14 Mai 2013 À 17:59
Cruelle vérité quant à l’infrastructure sportive à Marrakech qui abritera, avec Agadir, en décembre prochain, le Mondial 2013 des clubs. Une délégation du département des compétitions de la FIFA s’était rendue dans les deux villes proposées par les responsables marocains pour s’enquérir des préparatifs de cette compétition continentale, mais le rapport établi par les membres de la FIFA, en particulier sur les installations de la cité ocre, n’est guère élogieux.
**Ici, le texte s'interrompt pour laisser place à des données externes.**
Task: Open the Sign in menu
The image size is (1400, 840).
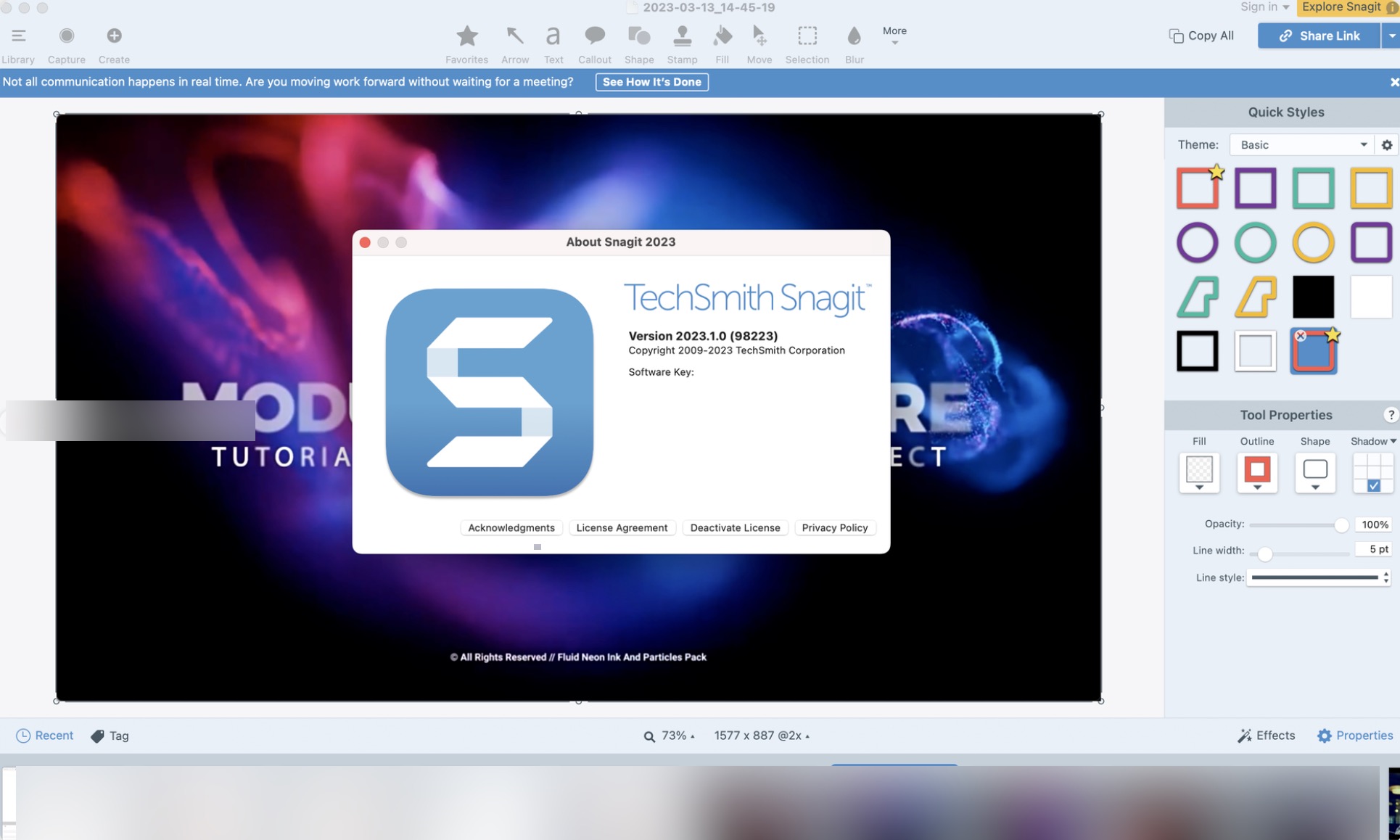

En effet, la commission a pointé du doigt le mauvais état des infrastructures des autres stades d’entraînement des équipes participantes, au niveau du gazon qui est de mauvaise qualité, des vestiaires et des gradins qui sont dans un état lamentable, et de l’absence des conditions de sécurité entre autres.
Une question s’impose. Pourquoi, les autorités de la ville n’ont-elles pas lancé les travaux de rénovation de ces installations avant l’arrivée de la commission de contrôle de la FIFA ? Au moins, les équipes du championnat amateur et celles des quartiers auraient pu profiter de cette rénovation et évoluer dans de meilleures conditions. Difficile de trouver une réponse quand on sait que Marrakech n’est pas la seule ville à souffrir de cette situation. Dans de nombreuses cités, l’infrastructure reste le cadet des soucis des élus locaux. Même des clubs de la Botola Pro ont eu de grandes difficultés pour trouver un terrain d’entraînement et de compétitions. Le Hassania d’Agadir, le Raja de Beni Mellal, l’OC Khouribga, la RS Berkane, le Moghreb de Fès qui a même menacé de ne plus jouer au grand stade pour défaut de payement et les exemples abondent. L’euphorie de l’organisation par notre pays de deux coupes du monde des clubs en 2013 et 2014 et d’une CAN en 2015 risque de laisser la place à une déception si cette situation perdure.
Le rapport négatif de la commission de la FIFA est une gifle pour les concepteurs des deux grands stades de Marrakech et d’Agadir qui n’ont pas prévu d’installations annexes qui répondent aux normes internationales. Et pourtant ce n’est pas l’espace qui a manqué autour de ces infrastructures qui ont englouti des sommes faramineuses. Finalement on se demande pourquoi ériger des stades ultras modernes sans terrains annexes pour les entraînements.